METODOLOGI PENELITIAN
Rancangan Penelitian
Penelitian yang dilakukan adalah penelitian kuantitatif dengan metode observasional
menggunakan rancangan cross sectional study. Desain ini dimaksudkan untuk mengetahui
faktor-faktor yang berhubungan dengan sikap (afektif, kognitif dan konatif) siswa-siswi
SLTA terhadap hubungan seksual pra nikah di Kota Samarinda.Variabel bebas adalah
lingkungan, pendidikan, sosial budaya dan kesehatan. Sedangkan variabel terikat adalah sikap
remaja terhadap hubungan seksual pra nikah di Kota Samarinda.

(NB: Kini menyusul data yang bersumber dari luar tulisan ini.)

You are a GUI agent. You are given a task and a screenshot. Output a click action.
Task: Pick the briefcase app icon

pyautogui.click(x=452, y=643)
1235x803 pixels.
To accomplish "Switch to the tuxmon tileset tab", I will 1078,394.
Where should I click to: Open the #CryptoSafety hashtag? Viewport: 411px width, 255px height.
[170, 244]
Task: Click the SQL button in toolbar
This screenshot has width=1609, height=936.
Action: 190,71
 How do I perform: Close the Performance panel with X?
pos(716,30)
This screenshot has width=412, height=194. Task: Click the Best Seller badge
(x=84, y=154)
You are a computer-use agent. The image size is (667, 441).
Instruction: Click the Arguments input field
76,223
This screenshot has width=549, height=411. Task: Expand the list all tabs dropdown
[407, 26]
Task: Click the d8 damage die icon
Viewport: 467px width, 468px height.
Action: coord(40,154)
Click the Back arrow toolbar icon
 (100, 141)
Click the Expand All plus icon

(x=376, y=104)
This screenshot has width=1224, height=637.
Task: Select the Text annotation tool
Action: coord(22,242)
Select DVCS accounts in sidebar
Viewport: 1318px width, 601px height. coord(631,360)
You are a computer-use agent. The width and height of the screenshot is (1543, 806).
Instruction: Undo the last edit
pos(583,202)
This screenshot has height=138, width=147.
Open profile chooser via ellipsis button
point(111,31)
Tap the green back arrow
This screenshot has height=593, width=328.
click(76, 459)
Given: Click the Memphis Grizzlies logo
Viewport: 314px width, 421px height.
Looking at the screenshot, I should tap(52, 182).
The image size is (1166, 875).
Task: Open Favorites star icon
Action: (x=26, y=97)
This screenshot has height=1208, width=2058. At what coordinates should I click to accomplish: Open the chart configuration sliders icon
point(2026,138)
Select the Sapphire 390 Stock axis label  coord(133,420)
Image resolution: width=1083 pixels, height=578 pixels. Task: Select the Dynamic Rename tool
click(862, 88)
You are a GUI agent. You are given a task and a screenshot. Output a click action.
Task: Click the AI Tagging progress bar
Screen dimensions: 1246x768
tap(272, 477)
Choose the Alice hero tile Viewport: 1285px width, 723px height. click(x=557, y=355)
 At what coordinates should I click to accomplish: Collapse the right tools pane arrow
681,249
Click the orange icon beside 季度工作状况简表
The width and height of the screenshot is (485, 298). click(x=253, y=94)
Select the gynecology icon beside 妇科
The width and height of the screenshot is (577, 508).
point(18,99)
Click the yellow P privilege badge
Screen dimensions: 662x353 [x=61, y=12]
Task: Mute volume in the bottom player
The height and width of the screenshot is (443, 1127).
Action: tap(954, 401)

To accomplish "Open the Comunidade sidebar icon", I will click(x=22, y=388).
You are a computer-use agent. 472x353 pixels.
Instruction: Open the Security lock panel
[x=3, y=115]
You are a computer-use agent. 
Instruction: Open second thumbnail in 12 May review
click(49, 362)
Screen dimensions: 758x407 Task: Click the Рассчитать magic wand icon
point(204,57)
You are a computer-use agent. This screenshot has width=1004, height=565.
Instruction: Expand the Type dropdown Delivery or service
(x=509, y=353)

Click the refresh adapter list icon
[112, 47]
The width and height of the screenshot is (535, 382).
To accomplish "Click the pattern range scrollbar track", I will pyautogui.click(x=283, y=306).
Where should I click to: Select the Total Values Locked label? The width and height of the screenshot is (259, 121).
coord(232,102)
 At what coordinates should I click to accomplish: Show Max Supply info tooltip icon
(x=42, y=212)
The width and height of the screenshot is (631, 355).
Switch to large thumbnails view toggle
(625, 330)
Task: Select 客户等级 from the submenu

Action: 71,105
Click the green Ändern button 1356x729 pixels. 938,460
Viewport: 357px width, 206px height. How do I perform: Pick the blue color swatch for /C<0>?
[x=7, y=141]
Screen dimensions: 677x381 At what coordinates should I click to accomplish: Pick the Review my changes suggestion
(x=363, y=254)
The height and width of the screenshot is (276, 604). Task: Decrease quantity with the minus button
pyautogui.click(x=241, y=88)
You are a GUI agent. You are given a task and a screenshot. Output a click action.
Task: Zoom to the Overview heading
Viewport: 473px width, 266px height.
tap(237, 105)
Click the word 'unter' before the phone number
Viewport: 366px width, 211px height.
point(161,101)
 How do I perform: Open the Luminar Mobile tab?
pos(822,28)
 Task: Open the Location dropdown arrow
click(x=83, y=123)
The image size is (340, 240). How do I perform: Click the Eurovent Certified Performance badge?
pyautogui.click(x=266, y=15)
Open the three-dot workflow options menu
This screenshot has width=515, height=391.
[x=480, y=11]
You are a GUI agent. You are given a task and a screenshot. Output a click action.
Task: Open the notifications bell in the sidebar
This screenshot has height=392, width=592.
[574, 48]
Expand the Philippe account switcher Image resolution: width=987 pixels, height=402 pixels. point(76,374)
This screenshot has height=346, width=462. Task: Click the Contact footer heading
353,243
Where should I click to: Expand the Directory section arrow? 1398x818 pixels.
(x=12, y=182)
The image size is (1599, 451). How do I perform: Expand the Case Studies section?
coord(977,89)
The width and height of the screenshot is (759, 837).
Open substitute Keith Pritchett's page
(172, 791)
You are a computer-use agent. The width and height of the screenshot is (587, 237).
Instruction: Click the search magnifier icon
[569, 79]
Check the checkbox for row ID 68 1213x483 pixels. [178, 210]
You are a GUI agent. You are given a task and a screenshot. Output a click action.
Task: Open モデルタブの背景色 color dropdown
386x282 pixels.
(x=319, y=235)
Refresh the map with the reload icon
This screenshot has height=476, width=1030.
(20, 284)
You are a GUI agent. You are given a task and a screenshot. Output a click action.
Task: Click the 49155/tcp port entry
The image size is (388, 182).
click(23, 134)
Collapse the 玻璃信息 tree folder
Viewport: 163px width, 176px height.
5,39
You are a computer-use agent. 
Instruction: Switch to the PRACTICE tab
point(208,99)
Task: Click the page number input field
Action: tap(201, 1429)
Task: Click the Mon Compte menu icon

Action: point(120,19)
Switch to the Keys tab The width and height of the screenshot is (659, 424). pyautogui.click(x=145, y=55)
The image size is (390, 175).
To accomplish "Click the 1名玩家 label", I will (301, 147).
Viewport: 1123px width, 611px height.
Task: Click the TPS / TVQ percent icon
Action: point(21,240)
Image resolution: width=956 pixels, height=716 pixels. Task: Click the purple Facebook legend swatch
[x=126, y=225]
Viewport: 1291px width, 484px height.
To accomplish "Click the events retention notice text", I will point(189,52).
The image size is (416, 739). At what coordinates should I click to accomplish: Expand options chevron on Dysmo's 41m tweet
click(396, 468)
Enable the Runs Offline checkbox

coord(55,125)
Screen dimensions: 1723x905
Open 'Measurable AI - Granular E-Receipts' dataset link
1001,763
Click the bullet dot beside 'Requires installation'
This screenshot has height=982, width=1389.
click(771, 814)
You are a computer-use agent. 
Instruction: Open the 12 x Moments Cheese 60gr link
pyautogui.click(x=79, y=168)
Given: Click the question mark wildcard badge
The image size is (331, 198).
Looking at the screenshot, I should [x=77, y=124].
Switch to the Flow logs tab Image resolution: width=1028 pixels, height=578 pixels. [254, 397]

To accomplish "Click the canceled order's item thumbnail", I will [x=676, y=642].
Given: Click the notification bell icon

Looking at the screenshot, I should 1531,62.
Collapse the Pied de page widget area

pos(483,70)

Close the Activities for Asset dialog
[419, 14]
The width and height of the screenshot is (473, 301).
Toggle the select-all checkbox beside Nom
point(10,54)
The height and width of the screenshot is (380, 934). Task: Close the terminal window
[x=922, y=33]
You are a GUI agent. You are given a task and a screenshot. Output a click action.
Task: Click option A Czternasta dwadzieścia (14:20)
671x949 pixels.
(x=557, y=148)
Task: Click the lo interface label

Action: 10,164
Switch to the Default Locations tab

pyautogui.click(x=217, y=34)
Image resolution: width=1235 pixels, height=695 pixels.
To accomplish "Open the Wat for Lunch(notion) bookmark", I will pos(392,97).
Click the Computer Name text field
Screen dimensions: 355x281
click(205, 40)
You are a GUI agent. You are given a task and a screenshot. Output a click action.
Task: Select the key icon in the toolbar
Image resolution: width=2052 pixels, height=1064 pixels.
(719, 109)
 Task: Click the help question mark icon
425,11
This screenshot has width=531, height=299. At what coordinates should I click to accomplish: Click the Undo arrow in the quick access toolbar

Lokasi dan Waktu Penelitian
Lokasi penelitian dilaksanakan di Kota Samarinda, yang menjadi responden penelitian
adalah remaja yang ada di Kota Samarinda yang meliputi remaja putra dan putri yang
berusia 16 tahun dan duduk dibangku SLTA di Kota Samarinda.Waktu pengumpulan data
dilaksanakan pada bulan September 2012.
Populasi dan Teknik Sampel
Populasi yang digunakan dalam penelitian ini adalah remaja
yang ada di Kota
Samarinda. Meliputi remaja putra dan putri yang duduk di bangku SLTA dan berusia 16
tahun yang ada di Kota Samarinda dengan jumlah populasi 2.342 siswa-siswi.Sampel pada
penelitian adalah remaja yang masih duduk di di SLTA dan berusia 16 tahun pada 10
kecamatan yang ada di Kota Samarinda. Pengambilan sampel dilakukan dengan teknik
multiple stagesampling, yaitu pengampilan sampel dari kelompok populasi, tetapi tidak semua
anggota kelompok populasi menjadi anggota sampel hanya sebagian dari anggota subpopulasi
menjadi anggota sampel. Caranya dengan proportional probability, yaitu tiap anggota
kelompok mempunyai probabilitas yang sebanding dengan besar relatif dari kelompokkelompok yang dimasukkan dalam subsampel.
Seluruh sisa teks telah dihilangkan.